The Kate Bolick Show Gets Picked Up by CBS

A SYTYCB Entry

The TV show adaptation of Kate Bolick’s stir-causing Atlantic cover story “All The Single Ladies” sold to CBS yesterday, Deadline Hollywood reports. While The Lives of Independent Young Women has recently become a full-on pop cultural meme thanks to shows like Lena Dunham’s Girls, no mainstream television show has yet attempted to take on the “rom-com industrial complex” that consistently makes finding a male partner the central narrative of every woman’s life.

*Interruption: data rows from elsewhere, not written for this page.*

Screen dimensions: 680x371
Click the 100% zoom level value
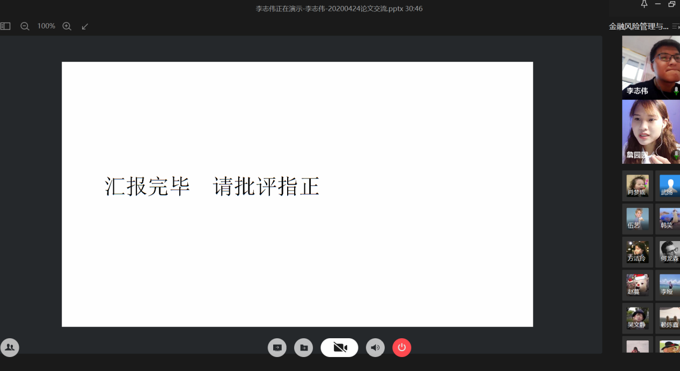pos(46,26)
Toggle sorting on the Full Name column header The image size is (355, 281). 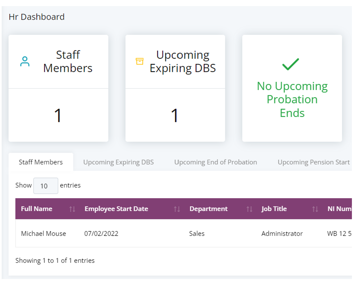[37, 209]
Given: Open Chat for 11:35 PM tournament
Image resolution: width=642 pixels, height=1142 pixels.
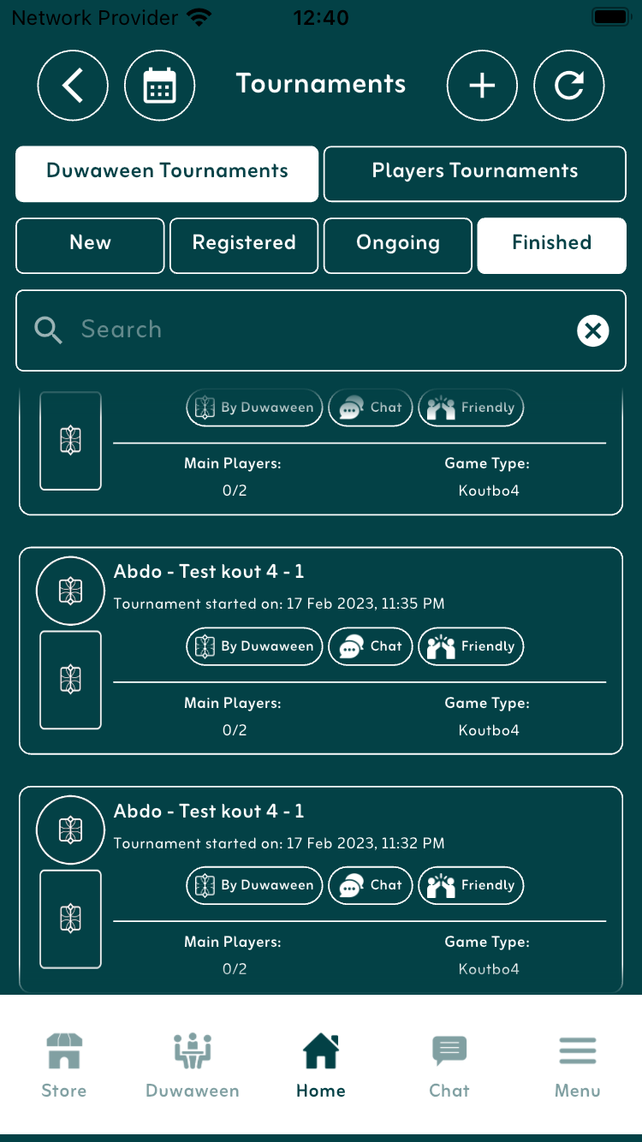Looking at the screenshot, I should tap(371, 646).
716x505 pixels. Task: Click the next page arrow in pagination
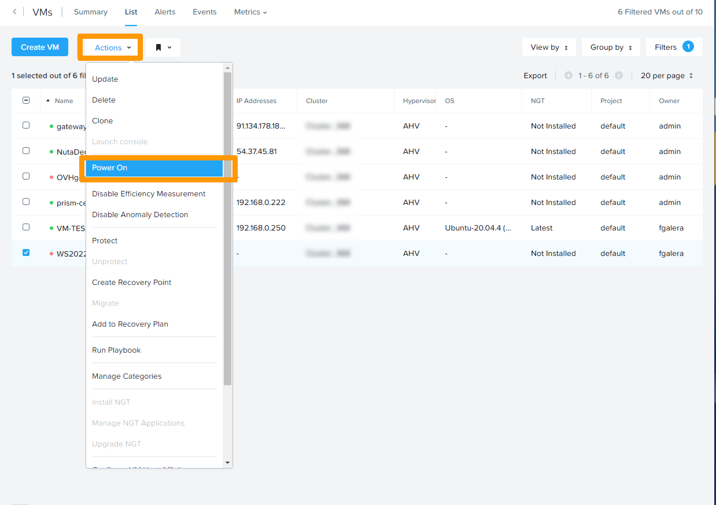pos(618,75)
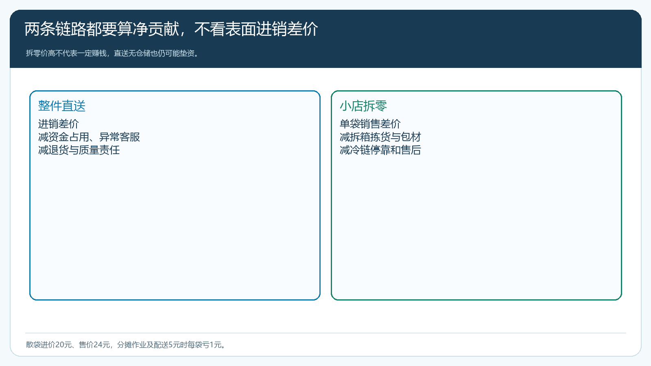Click the 整件直送 card heading

(62, 106)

The show will center on “a successful, thirty-something woman who doesn’t want it all.” Just like in Bolick’s article, the main character turns down her boyfriend’s marriage proposal in favor of keeping her current independent single life, which to me, sounds like a canned attempt at feminism–as if the goals stop at just not needing men. But thankfully, as Slate‘s Alyssa Rosenburg points out, the show is still in development, and if it actually ends up being about an interesting character who just happens to be content to stay single, it could be a first for network television:

It is a truth universally acknowledged that a single woman on television is on the hunt for a man, or getting over a man, or stumbling into the Right Man Who Appears When She Least Expects It. Yes, recent television has featured at least some intriguing variations on the theme. On Bones, Aspergian anthropologist Dr. Temperance Brennan applied her academic theories to her dating life before asking her best friend and partner to donate sperm so she could have a baby with him. But then she fell in love with him. In TBS’s late, lamented sitcom My Boys, sportswriter PJ Franklin concentrated her social energies on her tight-knit circle of friends, in which she was the only woman, with her male pals providing insight and acting as obstacles to her dating life. But the idea of a sitcom where the heroine is committed to staying single, not merely attempting to shed that state, would be something new.

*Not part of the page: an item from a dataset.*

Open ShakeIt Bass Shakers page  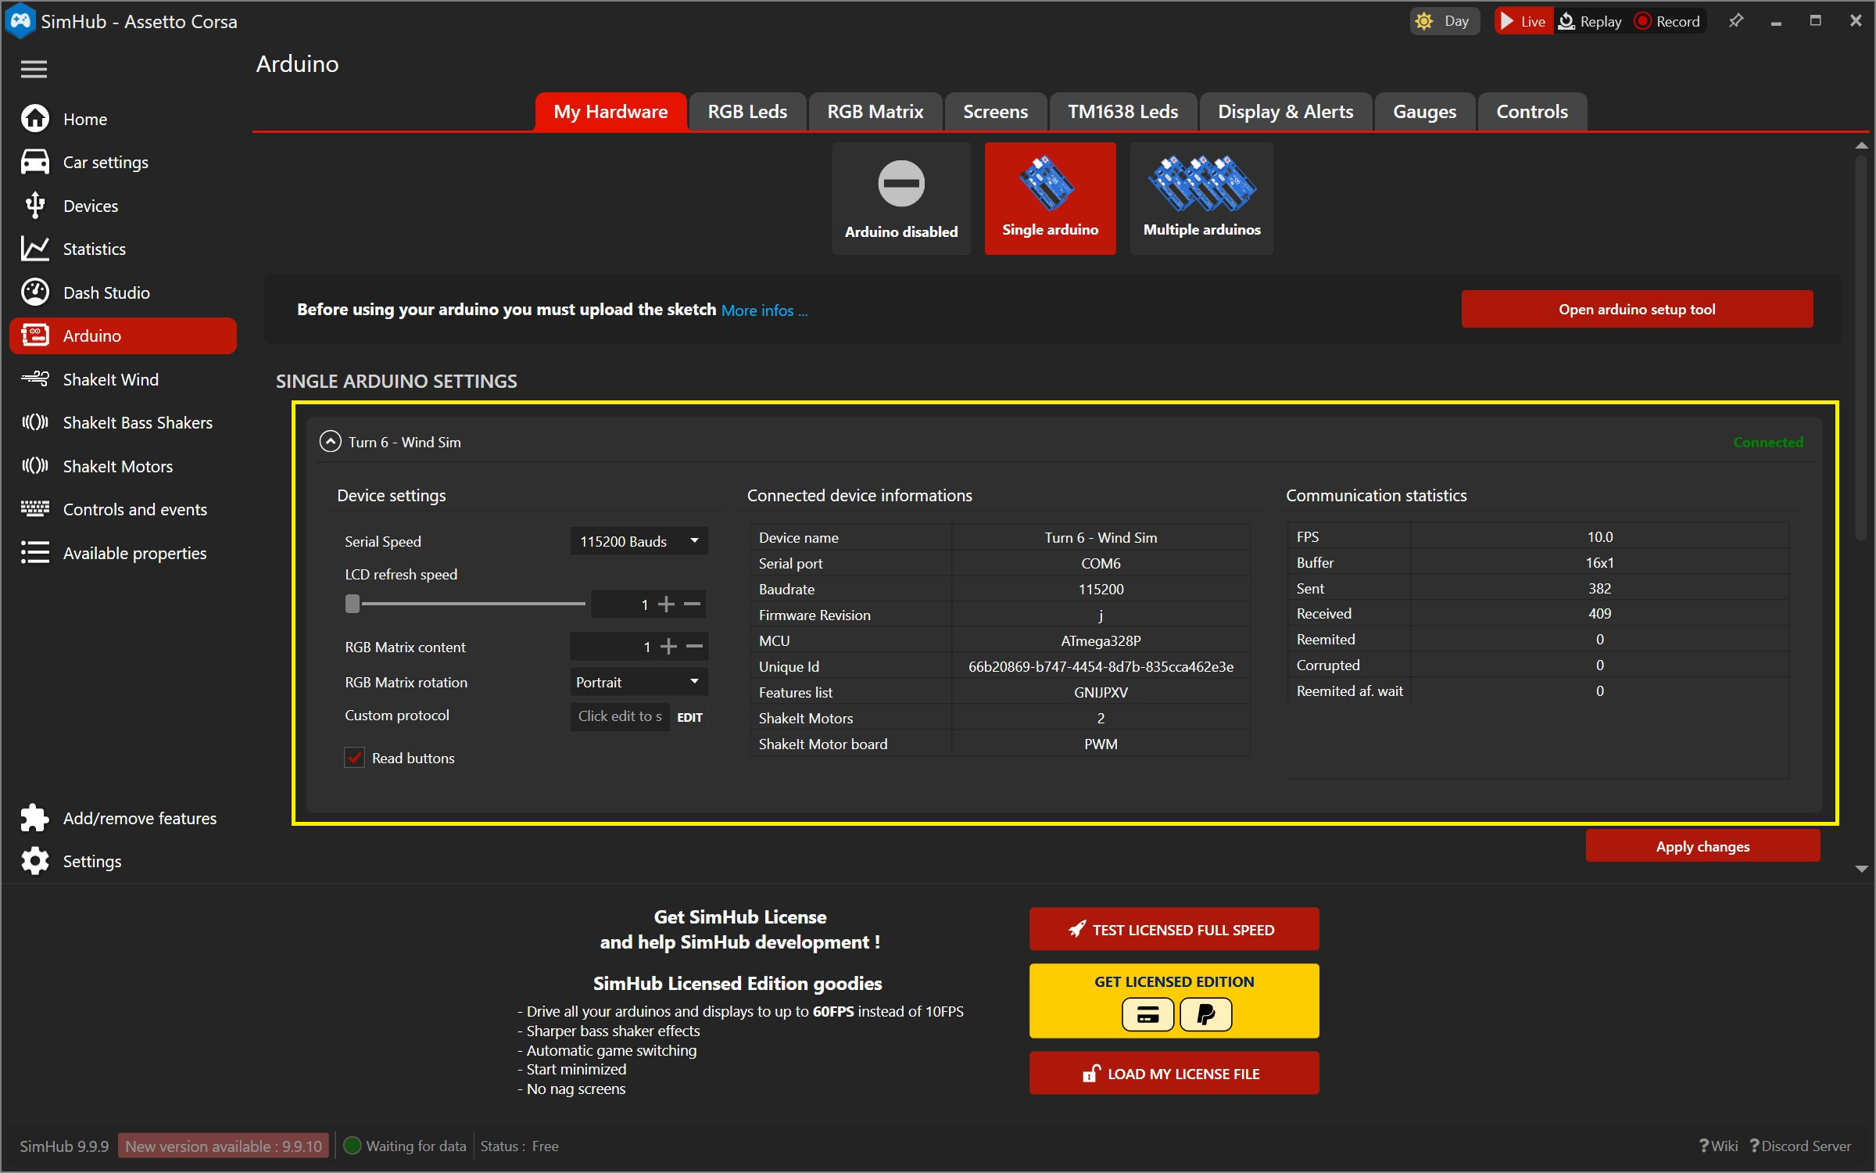point(138,422)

I think the show will have to push past just merely lacking the pursuit of storybook family life, and really get at the complexities of being a straight female in a world of shifting gender roles. My fear is that the character will end up  a caricature. But what I did like about Kate Bolick’s original piece was it’s take down of our culture’s obsession with traditional marriage being the end-all, be-all key to happiness. Just like many gay people would like to get married, many straight people are happy to remain single, and I found that liberating.

There were criticisms of the piece, of course, but a show centered on a totally relatable complex female character with goals outside of finding love is a welcome baby step, no? I guess the real question is–Will they be able pull it off?